Retomando ao futebol fica talvez mais simples de se entender. Quais são os maiores ídolos do futebol atual? Europeus. Salve a exceção de Lionel Messi, que é um argentino europeizado, do que chamam de não "raiz". Cristiano Ronaldo é português e tem grandes trajetórias no Manchester United e Real Madrid, além de agora estar à frente de mais realizações na Juventus, outra equipe de ponta na Europa. Estes são apenas os principais, mas sabemos de muitos outros. Porém, para muitos, Neymar até hoje não é digno da idolatria em seu próprio país. Em contrapartida, na França ele está em bons lençóis devido ao seu talento e até mesmo por ter se afastado de tantas polêmicas.
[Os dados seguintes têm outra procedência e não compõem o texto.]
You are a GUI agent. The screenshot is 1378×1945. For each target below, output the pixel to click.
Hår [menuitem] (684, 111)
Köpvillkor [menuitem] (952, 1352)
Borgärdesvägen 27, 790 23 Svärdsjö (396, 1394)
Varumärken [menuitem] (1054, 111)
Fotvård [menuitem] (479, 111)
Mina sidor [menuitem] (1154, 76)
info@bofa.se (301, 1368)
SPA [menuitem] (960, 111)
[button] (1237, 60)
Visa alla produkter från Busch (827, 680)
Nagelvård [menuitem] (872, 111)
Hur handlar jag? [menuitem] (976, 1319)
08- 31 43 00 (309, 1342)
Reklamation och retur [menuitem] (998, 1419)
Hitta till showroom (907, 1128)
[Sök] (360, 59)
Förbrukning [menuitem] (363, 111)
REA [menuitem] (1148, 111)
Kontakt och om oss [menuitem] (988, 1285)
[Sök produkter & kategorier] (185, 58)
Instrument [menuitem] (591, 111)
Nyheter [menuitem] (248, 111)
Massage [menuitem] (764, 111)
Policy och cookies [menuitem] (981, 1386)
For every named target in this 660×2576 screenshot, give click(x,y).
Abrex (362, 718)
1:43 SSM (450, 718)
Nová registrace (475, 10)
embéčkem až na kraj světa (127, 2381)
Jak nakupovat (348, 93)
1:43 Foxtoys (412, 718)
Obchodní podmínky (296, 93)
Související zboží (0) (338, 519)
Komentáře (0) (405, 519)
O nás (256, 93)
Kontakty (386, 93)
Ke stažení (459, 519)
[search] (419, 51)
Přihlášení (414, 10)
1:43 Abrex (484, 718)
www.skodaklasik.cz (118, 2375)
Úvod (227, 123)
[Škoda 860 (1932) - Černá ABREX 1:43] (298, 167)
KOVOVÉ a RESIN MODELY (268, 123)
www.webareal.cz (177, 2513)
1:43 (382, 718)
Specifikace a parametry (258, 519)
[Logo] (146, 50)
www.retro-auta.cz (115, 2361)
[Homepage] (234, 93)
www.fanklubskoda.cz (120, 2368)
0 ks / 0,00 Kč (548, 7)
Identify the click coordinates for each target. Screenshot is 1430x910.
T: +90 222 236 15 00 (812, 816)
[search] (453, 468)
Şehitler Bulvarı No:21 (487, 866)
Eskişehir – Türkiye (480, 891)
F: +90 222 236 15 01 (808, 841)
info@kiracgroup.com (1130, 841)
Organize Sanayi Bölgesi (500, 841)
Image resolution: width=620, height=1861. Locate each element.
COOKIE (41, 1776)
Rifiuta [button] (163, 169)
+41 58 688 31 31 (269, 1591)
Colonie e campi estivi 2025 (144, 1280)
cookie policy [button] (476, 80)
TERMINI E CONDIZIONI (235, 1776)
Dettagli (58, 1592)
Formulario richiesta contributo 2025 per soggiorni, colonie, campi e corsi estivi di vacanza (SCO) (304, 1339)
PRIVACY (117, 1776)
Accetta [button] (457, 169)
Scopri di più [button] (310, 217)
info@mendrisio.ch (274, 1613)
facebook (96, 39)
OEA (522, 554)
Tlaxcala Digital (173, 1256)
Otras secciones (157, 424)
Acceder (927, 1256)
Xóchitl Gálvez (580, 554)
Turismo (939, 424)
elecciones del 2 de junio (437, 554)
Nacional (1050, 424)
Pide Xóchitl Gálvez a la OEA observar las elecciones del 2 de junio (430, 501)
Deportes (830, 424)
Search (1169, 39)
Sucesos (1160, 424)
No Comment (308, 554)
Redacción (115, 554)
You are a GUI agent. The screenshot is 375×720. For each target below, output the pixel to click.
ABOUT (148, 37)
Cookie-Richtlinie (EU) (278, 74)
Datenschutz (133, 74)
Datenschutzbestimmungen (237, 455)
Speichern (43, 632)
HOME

Na parte tida como culta dos clássicos brasileiros, Monteiro Lobato tem o nome marcado na literatura nacional, não há quem negue. Nasceu e faleceu no Estado de São Paulo, além de ser considerado um escritor nacionalista. Entretanto, proferiu frases polêmicas e, até certo ponto, interessantes para demonstrar o pensamento de uma parcela elitista do século XIX e XX. De cunho pessimista, certa vez declarou: “o brasileiro era um tipo imprestável que não conseguiria crescer sem o apoio de uma raça pura”.
Em resumo, é por causa destes e tantos outros pormenores que o complexo de vira-lata se faz presente. No país do futebol, não se cria ídolos nacionais. Na própria literatura, racismo e ofensas às raízes literárias de povos, crenças e ideologias. A europeização é real e a internet apresenta um mar de opções. Até mesmo a música a cada dia se esvai. Palavras estrangeiras como deadline, target, delivery e tantas outras substituem a linguagem própria. O português falado no Brasil pode ser comparado a distância entre a nação de origem, de tantas diferenças que possui. Ainda temos belas palavras, termos, frutos e costumes (o banho, por exemplo) de herança dos fundadores reais deste solo. A capoeira, feijoada, traços e cabelos com misturas acentuadas fazem parte do berço de matriz africana.
Quando estrangeiros falam coisas negativas do Brasil, alguns dos ofendidos tentam defender o patrimônio. Já outros se juntam pois alegam "saber mais ainda" dos defeitos, o que se assemelha a uma batalha para ver quem consegue citar mais pontos ruins. Em contrapartida, em algumas mídias sociais existem gringos que se apaixonam pela diversidade que existe. Cada região possui suas particularidades, mas como um todo, o brasileiro é conhecido por ser receptivo e alegre, mesmo com as dificuldades.
A política é um dos pontos fracos para uma parcela considerável, pois os últimos anos foram de ondas de mudanças de ideal, em que na maioria, os mais pobres e de baixo poder aquisitivo se encontram na linha de frente. Com todos os prós e contras que cercam essa vasta extensão territorial, o jeitinho brasileiro mantém vários destes de pé. Agora nos resta uma revisão de valores para que o que existe de bom tenha destaque, assim como buscar melhorar o que enfraquece o funcionamento do país. Ademais, o complexo de vira-lata não é uma exclusividade de alguns grupos, mas um pensamento herdado por não se saber ao certo o que é ser brasileiro, por toda exploração vertiginosa e golpes de cunho não democráticos que influenciaram na concepção de organização pública.